La soluzione che proponi tu è avere il quadruplo di contributi, aumentando il numero dei pagatori. Tra l'altro proponendo di fargli firmare contratti in cui pagano senza poterne beneficiare...credo sia illegale, o no? Comunque, posto che esistano lavori sufficienti per tutti potrebbe reggere, ma perché non aumentare l'età di pensionamento?

Se c'è qualcuno che dipinge il bianco di nero pur di avere l'ultima parola, non mi pare si tratti di Massimo.

La soluzione che proponi tu è avere il quadruplo di contributi, aumentando il numero dei pagatori. Tra l'altro proponendo di fargli firmare contratti in cui pagano senza poterne beneficiare...credo sia illegale, o no? Comunque, posto che esistano lavori sufficienti per tutti potrebbe reggere, ma perché non aumentare l'età di pensionamento?

Una cosa non esclude l'altra, anche perché pure l'innalzamento dell'età di pensionamento non può essere fatto fino ai 77 anni, proporzionalmente alla crescita dell'aspettativa di vita.

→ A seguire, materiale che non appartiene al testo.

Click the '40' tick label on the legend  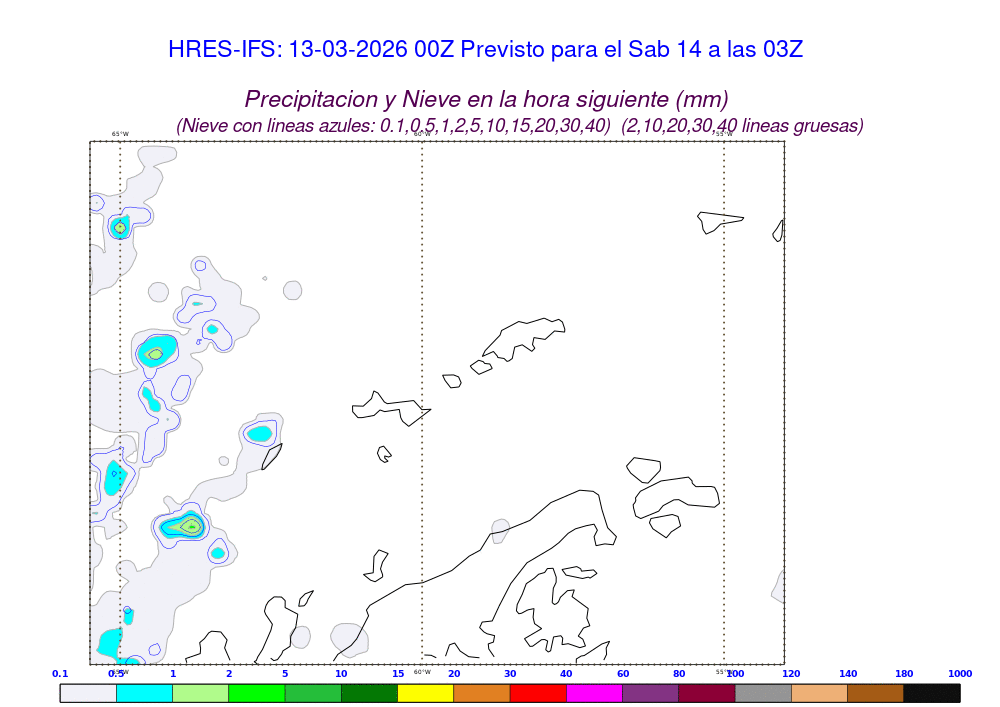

La mia proposta consiste, praticamente, nel sancire legalmente ciò che già è (o sembra essere) una prassi invalsa tra gli immigrati: lavorare qui, pagando i contributi, e poi tornare nel paese d'origine senza richiedere la pensione. Non si può fare? Facciamolo diventare possibile, i parlamenti servono apposta. A mio avviso, è meno crudele questo che non i lager in cui tengono i clandestini.